Publiekrecht, regels die gelden tussen overheid en burgers/ bedrijf.
(belasting, aanhouding)
- Strafrecht.
- Staatsrecht.
- Bestuursrecht.
Privaatrecht, regels voor de burgers/bedrijven onderling. (trouwen,
arbeidsovereenkomst, erfenis, aankoop)
- Personen- en familierecht.
- Overeenkomstenrecht.
- Burgelijkrecht.
- Arbeidsrecht.
- Vermogensrecht (erfrecht).
Materieel en formeel recht.
Materieel recht, beschrijft rechten en plichten.
Formeel recht, beschrijft hoe het materieel recht gehandhaafd kan
worden. Welke gevolgen er zijn als het materieel recht niet word
nageleefd.
Hoofdstuk 2.
Rechtsbronnen: plaatsen waar het recht te vinden is.
Internationaal verdrag, internationale verdragen waarbij ons land zich
heeft aangesloten maken deel uit van ons nationale recht. Richtlijnen en
vorderingen van de Europese Unie bepalen steeds een groter deel van het
nationale recht van de aangesloten landen.
De wet,
- Wet in formele zin, besluit afkomstig van regering en Staten-Generaal
samen, dat volgens een vaste procedure tot stand is gekomen.
- Wet in materiële zin, alle algemeen verbindende
overheidsvoorschriften, ongeacht welk wetgevend overheidsorgaan het
voorschrift heet gemaakt. Gaat erom voor wie de regel is bedoeld.
Heeft een wet algemene werking/bepaald voor een groep mensen is het
materiële zin.
Jurisprudentie, verzameling van alle rechterlijk uitspraken die onze
rechters in de loop van de jaren hebben gedaan. Deze uitspraken geven op
de eerste plaats een oplossing voor een gerezen conflict. Dit gebeurt in
, een vonnis, de rechter geeft na aanleiding van een bepaalde wet uitleg
voor de betrokken partijen van belang.
De gewoonte, als gewoonte een rechtsbron is moet het gaan om
gewoonten die echte ingeburgerd zijn en door veel mensen als ‘recht’
worden ervaren, ook al staat het niet in de wet.

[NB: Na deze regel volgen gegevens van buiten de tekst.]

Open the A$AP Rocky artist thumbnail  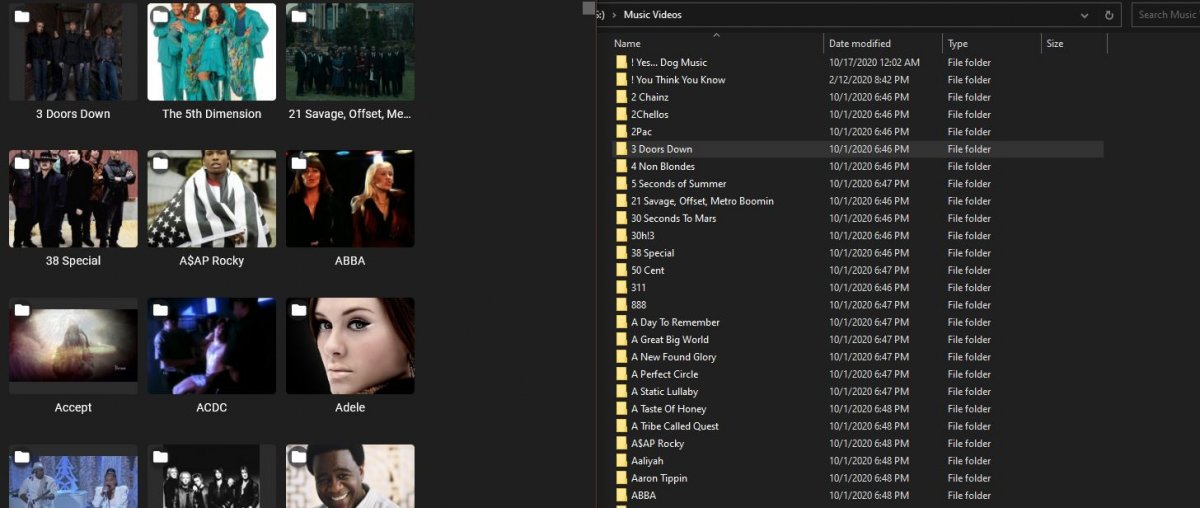click(x=211, y=199)
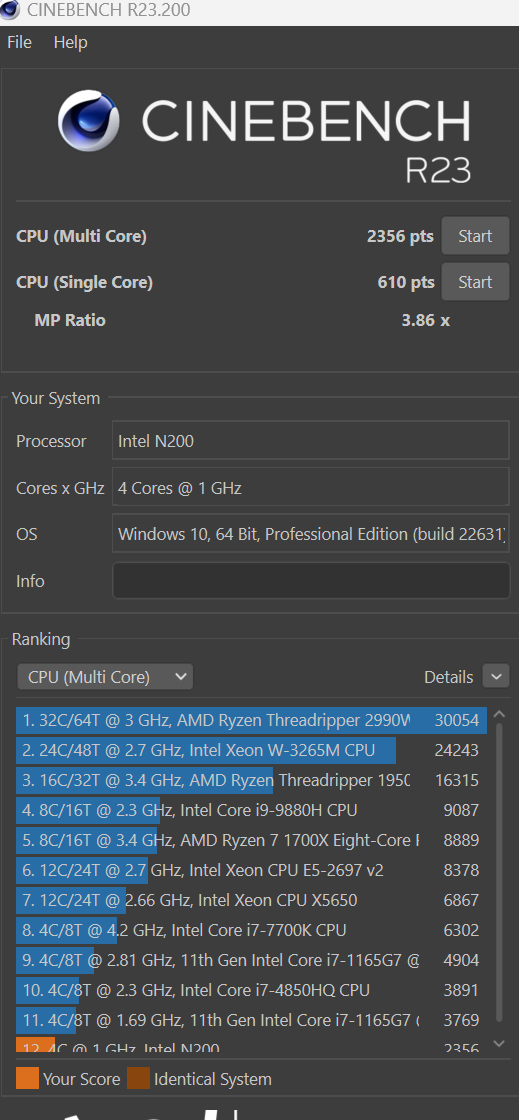Click the title bar Cinebench app icon

click(x=10, y=11)
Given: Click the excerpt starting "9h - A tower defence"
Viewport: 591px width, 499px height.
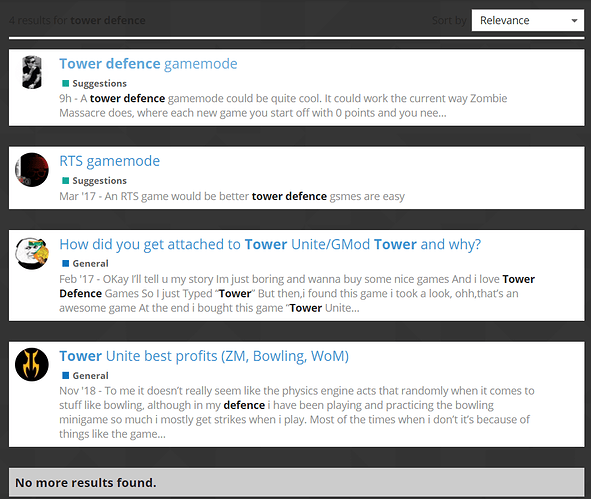Looking at the screenshot, I should tap(283, 106).
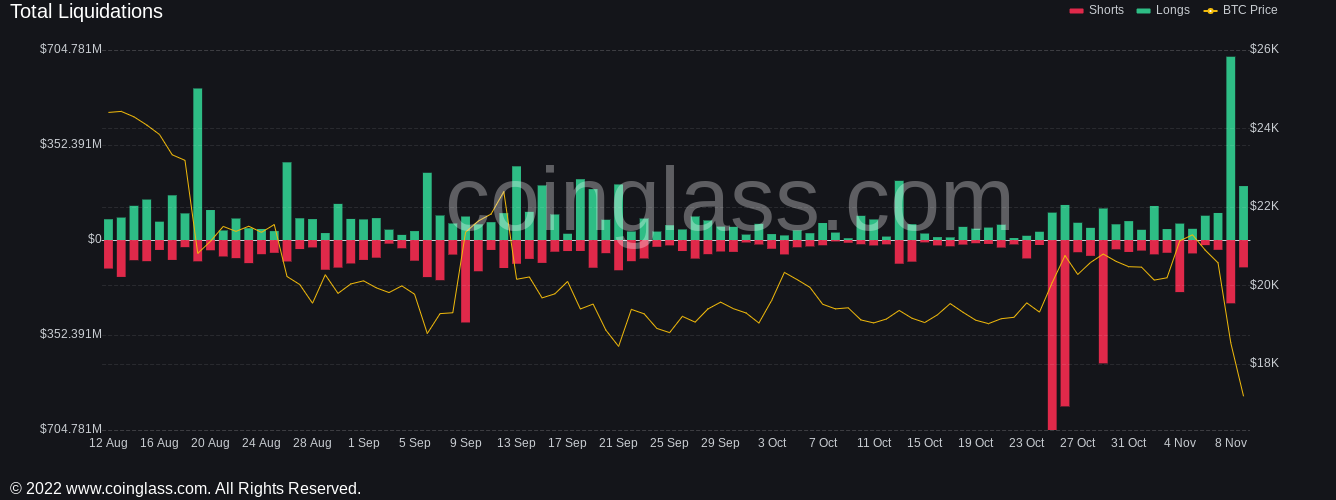Click the $18K price axis label

1264,363
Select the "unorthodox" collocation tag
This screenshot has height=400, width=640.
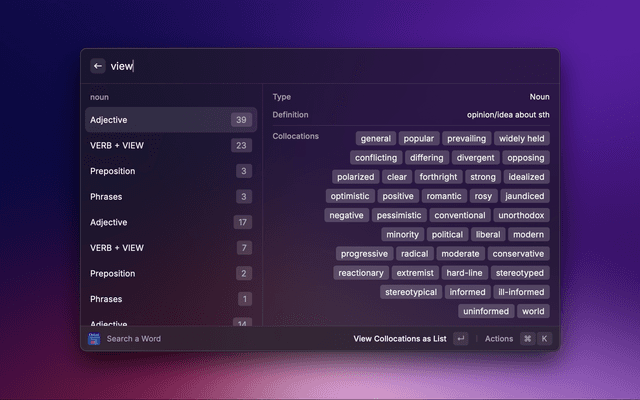(x=522, y=215)
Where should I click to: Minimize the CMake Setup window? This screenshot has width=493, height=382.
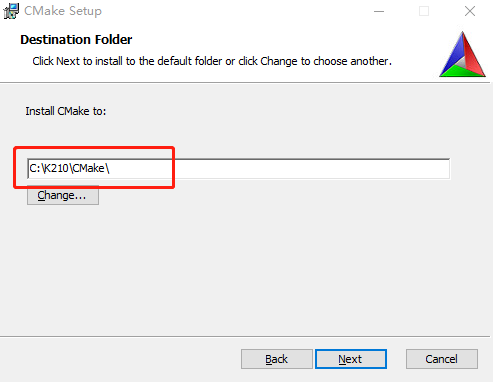pyautogui.click(x=379, y=11)
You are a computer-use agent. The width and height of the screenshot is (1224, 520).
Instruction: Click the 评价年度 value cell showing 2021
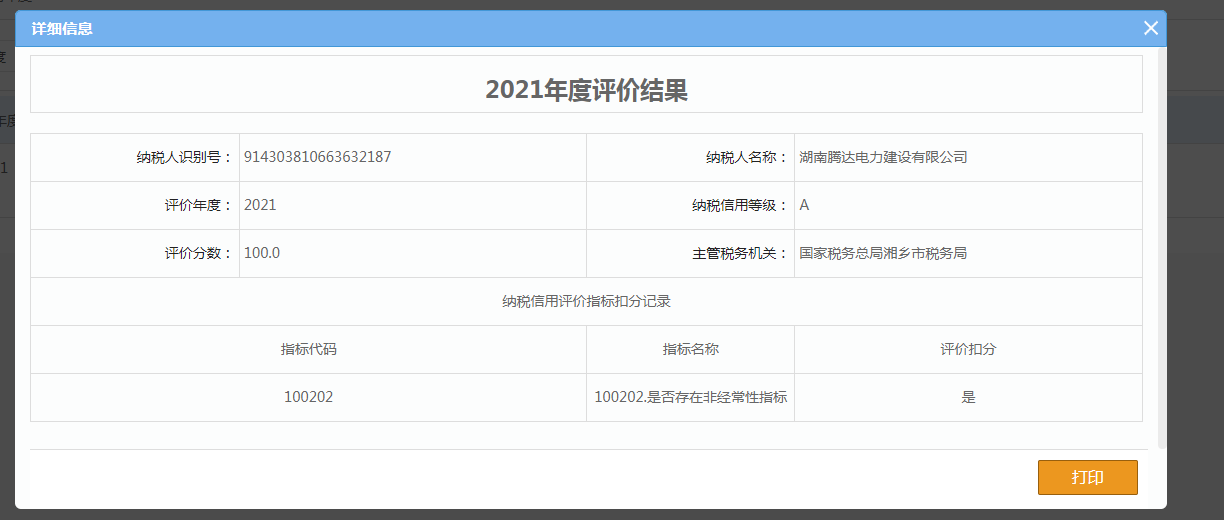[260, 205]
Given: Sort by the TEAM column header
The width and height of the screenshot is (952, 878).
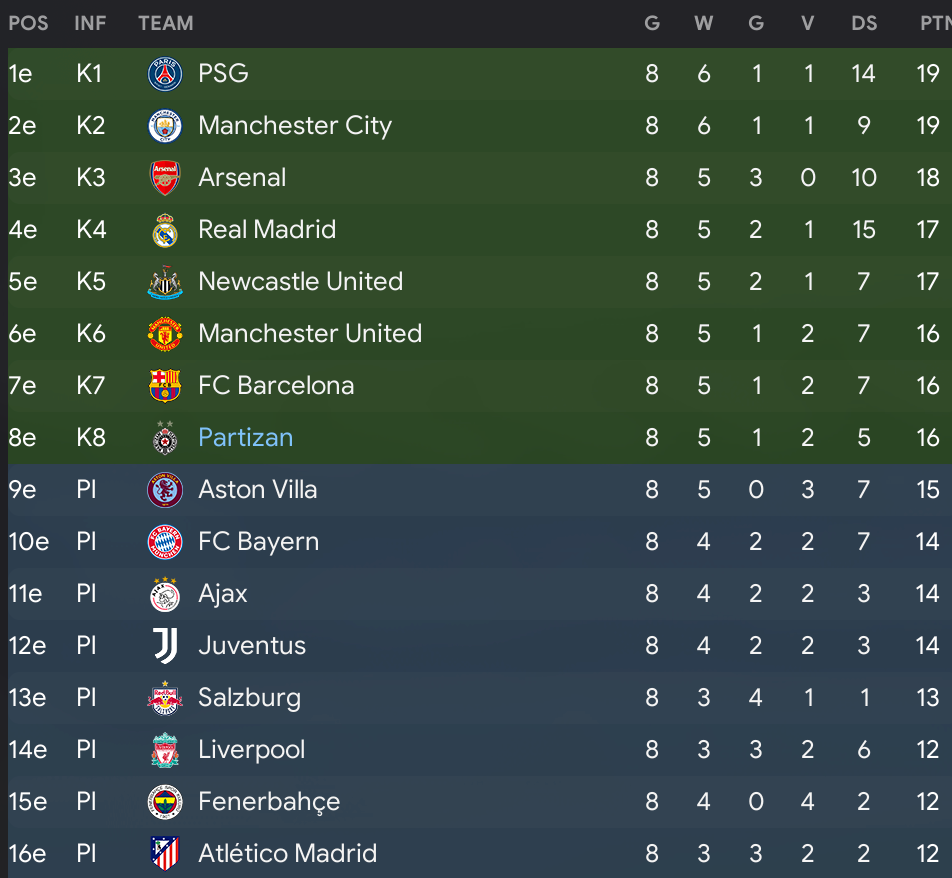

Regering: koning, kabinet.
Staten-Generaal: eerste, tweede kamer.
Hoofdstuk 3.
Staat: een samenleving van mensen die wonen op een bepaald stuk grond waar
bepaalde rechtsregels gelden, die zo nodig door dwang kunnen worden
gehandhaafd (grondgebied, inwoners en een bepaalde vorm van
overheidsgezag).
Vindplaatsen van staatsrecht.
Grondwet, is de structuur van het Nederlandse staatsbestel vastgelegd.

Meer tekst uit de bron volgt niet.